The week-old manhunt for Eric Frein has frayed nerves in communities near the state police barracks where a gunman shot dead one trooper, wounded another and then vanished back into the dense forest.

"I pretty much haven't slept since this started," Tolomeo told NBC News on Friday, a day after Frein was added to the FBI's most-wanted list. "I sit in the living room and I listen for every noise.

"Everything you hear — whether it’s a deer, the house settling or the wind blowing — you panic."

Tolomeo is afraid to let her energetic daughters — ages 4 and almost 2 — play outside their Greentown house, which is about 20 miles from the Blooming Grove barracks and two miles from Frein's home.

The older girl's school is closed, like many others in the search area.

"She's cooped," the mom said. "She looks outside and she wants to go play and she can't."

Her husband, Jason, said he tenses up every time he sees a strange car. When he drives up the road, he's on edge.

"He could be anywhere," he said. "We could go up to the stop sign and he could jump out from the garbage dumpster or a tree or something."

They are full-time residents, but the woods are full of weekend and summer homes that might be an ideal hiding spot for a suspect who is being hunted by hundreds of police officers around the clock.

"He could be in a house next door, taking up shelter, for all we know," Cathy Tolomeo said. "We moved up here to be safer and he took that away — for now."

Eric Matthew FreinPennsylvania State Police

At a Thursday afternoon news conference, police said they have reason to believe Frein has not gone far from the barracks where Cpl. Bryon Dickson was killed and Trooper Alex Douglass was wounded while going to his aid.

His green Jeep Cherokee was found a few days later in a shallow pond two miles from the barracks. Left behind were two rifle cases.

Jim Novak — who spotted the SUV and gave investigators the first break — said Frein had chosen the perfect place to hide.

"He probably has the right camo and he would blend in," he said. "The game wardens and the hunters are the ones who know these woods.
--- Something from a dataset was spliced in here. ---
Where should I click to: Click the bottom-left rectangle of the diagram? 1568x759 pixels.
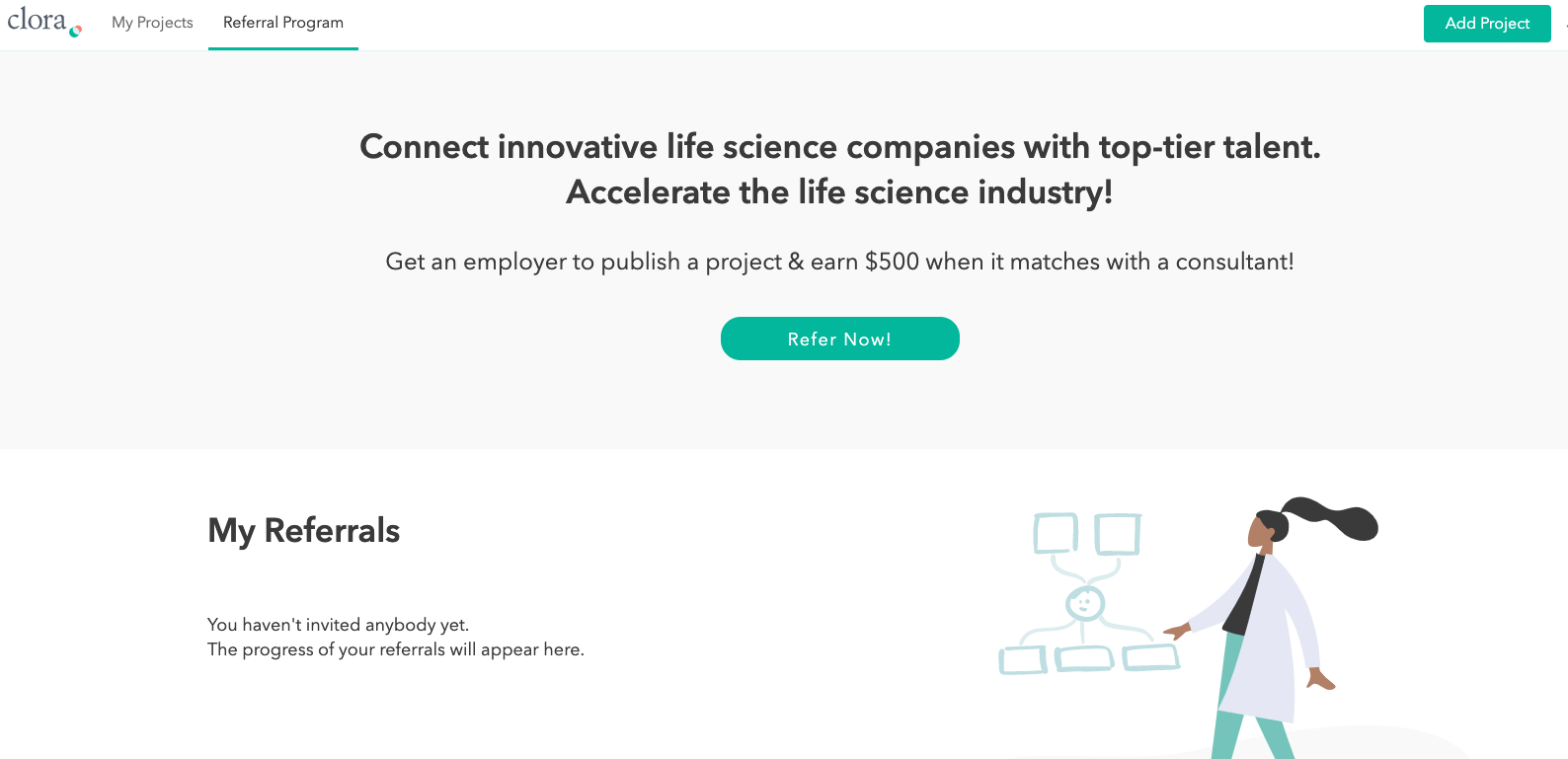click(1023, 660)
If he hasn't been caught, the hunters will find him."

Pennsylvania police, the FBI, and law enforcement from neighboring states are scouring the woods, checking hunting camps and houses, and chasing down possible sightings that are pouring in.

A tip on Thursday night brought roadblocks and a massive police response to the area around Canadensis, where Frein's family lives.

"They were using my field for a staging area," said Dave Price, who lives in neighboring Cresco. "There were dozens of police cars, SWAT vehicles and helicopters and planes flyIng over.

Price said there's no quick way to find Frein — whose hobby was military simulations, playing a Serbian soldier in the wilderness.

"Where the shooting took place there's tens of thousands of undeveloped acres of woods," he said.